**Task description**
Lines from the one containing "The width and height of the screenshot is (600, 800)." through the end of the data below are to be transcribed exactly; leave out all others.

Stored records
○ ○ ○ ○ ○

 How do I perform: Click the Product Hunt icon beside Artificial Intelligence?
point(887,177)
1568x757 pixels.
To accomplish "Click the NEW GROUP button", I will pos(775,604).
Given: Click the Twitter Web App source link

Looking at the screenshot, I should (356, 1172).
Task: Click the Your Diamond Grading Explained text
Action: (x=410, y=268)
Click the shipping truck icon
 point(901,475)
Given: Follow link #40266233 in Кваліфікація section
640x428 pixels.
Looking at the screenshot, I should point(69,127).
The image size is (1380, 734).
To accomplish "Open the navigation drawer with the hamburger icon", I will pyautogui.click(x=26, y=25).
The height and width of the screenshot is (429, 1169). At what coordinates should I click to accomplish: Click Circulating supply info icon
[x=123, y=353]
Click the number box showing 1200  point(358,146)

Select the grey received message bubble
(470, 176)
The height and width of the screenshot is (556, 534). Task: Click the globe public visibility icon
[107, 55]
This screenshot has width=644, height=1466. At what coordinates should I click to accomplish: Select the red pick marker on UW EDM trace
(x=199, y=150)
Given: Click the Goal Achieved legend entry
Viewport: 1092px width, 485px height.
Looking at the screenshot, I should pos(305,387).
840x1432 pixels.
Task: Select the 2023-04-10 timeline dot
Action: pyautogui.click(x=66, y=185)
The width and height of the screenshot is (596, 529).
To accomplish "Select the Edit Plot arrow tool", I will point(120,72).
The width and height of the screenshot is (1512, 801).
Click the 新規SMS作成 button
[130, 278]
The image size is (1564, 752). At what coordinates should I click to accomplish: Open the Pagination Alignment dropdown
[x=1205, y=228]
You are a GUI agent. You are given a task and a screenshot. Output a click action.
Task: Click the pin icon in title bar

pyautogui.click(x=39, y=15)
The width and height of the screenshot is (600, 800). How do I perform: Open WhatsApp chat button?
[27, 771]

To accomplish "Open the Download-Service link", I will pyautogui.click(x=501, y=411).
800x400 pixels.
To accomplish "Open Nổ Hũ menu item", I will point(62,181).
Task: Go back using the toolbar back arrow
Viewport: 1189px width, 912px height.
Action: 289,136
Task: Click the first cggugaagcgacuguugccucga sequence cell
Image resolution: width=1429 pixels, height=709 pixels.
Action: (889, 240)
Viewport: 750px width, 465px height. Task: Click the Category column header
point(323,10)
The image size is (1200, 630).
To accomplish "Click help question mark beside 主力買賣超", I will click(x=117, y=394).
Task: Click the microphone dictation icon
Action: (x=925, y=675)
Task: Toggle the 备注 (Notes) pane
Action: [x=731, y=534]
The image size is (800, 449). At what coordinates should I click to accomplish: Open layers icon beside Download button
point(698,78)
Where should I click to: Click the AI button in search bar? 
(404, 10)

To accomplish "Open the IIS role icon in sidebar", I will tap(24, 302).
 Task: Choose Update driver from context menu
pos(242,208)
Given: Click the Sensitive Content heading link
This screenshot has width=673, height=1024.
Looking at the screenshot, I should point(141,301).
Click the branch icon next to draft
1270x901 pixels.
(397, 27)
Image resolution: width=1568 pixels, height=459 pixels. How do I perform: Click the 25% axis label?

○ ○ ○ ○ ○

**Problem solution**
The width and height of the screenshot is (600, 800). How do I perform: Open WhatsApp chat button?
[27, 771]

To accomplish "Open the Download-Service link", I will pyautogui.click(x=501, y=411).
800x400 pixels.
To accomplish "Open Nổ Hũ menu item", I will point(62,181).
Task: Go back using the toolbar back arrow
Viewport: 1189px width, 912px height.
Action: 289,136
Task: Click the first cggugaagcgacuguugccucga sequence cell
Image resolution: width=1429 pixels, height=709 pixels.
Action: (889, 240)
Viewport: 750px width, 465px height. Task: Click the Category column header
point(323,10)
The image size is (1200, 630).
To accomplish "Click help question mark beside 主力買賣超", I will click(x=117, y=394).
Task: Click the microphone dictation icon
Action: (x=925, y=675)
Task: Toggle the 备注 (Notes) pane
Action: [x=731, y=534]
The image size is (800, 449). At what coordinates should I click to accomplish: Open layers icon beside Download button
point(698,78)
Where should I click to: Click the AI button in search bar? 
(404, 10)

To accomplish "Open the IIS role icon in sidebar", I will tap(24, 302).
 Task: Choose Update driver from context menu
pos(242,208)
Given: Click the Sensitive Content heading link
This screenshot has width=673, height=1024.
Looking at the screenshot, I should point(141,301).
Click the branch icon next to draft
1270x901 pixels.
(397, 27)
Image resolution: width=1568 pixels, height=459 pixels. How do I perform: Click the 25% axis label?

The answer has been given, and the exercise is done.